Il existe de nombreux types de scénarios dans lesquels nous ne disposons pas de suffisamment d'informations pour entraîner le modèle. Un exemple est une maladie rare diagnostiquée par rayons X. La maladie est si rare que nous ne disposons pas de suffisamment d’images radiographiques de patients atteints de la maladie pour former un modèle. Mais nous avons beaucoup de radiographies de patients en bonne santé. Ainsi, nous pouvons à nouveau utiliser l’IA générative pour générer l’image radiologique synthétique correspondante sans maladie, qui peut ensuite être comparée à l’image malade pour identifier les régions pathologiques pour un diagnostic plus approfondi.

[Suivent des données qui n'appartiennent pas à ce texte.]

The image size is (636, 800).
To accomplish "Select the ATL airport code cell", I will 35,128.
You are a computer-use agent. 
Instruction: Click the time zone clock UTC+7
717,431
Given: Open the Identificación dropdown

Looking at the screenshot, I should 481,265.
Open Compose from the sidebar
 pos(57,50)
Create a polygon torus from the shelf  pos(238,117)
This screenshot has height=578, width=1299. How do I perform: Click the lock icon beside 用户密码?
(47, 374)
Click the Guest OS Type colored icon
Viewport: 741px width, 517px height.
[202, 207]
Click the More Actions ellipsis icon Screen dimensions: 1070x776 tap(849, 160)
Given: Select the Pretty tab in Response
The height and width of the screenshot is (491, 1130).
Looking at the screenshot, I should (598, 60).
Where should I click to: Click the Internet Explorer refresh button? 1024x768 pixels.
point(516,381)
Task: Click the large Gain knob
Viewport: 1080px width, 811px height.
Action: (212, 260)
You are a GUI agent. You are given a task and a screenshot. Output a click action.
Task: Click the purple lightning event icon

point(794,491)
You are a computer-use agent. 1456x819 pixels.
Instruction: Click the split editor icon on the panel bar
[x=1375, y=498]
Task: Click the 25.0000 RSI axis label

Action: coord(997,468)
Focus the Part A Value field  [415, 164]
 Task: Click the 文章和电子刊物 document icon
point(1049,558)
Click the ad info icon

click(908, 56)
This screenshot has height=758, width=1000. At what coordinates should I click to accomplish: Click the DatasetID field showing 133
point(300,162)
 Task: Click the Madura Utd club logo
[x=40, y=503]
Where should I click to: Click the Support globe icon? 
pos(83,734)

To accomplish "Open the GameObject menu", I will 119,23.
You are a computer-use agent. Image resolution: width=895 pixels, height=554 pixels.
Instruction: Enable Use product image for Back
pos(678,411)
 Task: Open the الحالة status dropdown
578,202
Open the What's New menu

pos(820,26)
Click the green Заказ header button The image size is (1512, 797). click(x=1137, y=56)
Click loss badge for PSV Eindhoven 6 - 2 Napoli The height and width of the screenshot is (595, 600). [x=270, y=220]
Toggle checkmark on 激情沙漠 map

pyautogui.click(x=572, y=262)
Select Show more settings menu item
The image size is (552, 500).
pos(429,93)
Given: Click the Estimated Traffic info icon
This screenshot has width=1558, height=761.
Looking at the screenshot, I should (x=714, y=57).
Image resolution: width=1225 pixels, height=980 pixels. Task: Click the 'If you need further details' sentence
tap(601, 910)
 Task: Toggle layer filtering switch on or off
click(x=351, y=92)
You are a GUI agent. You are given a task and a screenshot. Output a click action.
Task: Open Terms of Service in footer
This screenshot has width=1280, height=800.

La conduite autonome est un autre exemple. Il y a tellement d’événements réels que vous ne pouvez pas créer. Par exemple, disons que vous êtes en train de conduire et que quelques feuilles soufflent devant la voiture. Si vous utilisez la conduite autonome, la voiture pourrait penser que quelque chose ne va pas et freiner brusquement, car elle n’a jamais vu ce scénario auparavant. Cela pourrait entraîner un accident.

Nous appelons ces événements « à longue traîne », ce qui signifie qu’il est peu probable qu’ils se produisent. Mais dans la vie quotidienne, nous voyons toujours des choses aléatoires comme celle-ci. Tant que nous n’aurons pas trouvé comment former les systèmes de conduite autonome pour gérer ce type d’événements, la conduite autonome ne pourra pas être utile. Notre équipe travaille sur ce problème en combinant les données d'une caméra ordinaire avec les informations radar. La caméra et le radar vérifient en permanence les décisions de chacun, ce qui peut aider un algorithme d'apprentissage automatique à comprendre ce qui se passe.

Les co-auteurs supplémentaires de l'article sur les poses de bébé sont Zhuoran Zhou, assistant de recherche de l'UW au département de génie électrique et informatique ; Zhongyu Jiang et Cheng-Yen Yang, doctorants de l'UW dans le département de génie électrique et informatique ; Wenhao Chai, étudiant à la maîtrise de l'UW étudiant le génie électrique et informatique ; et Lei Li, doctorant à l'Université de Copenhague.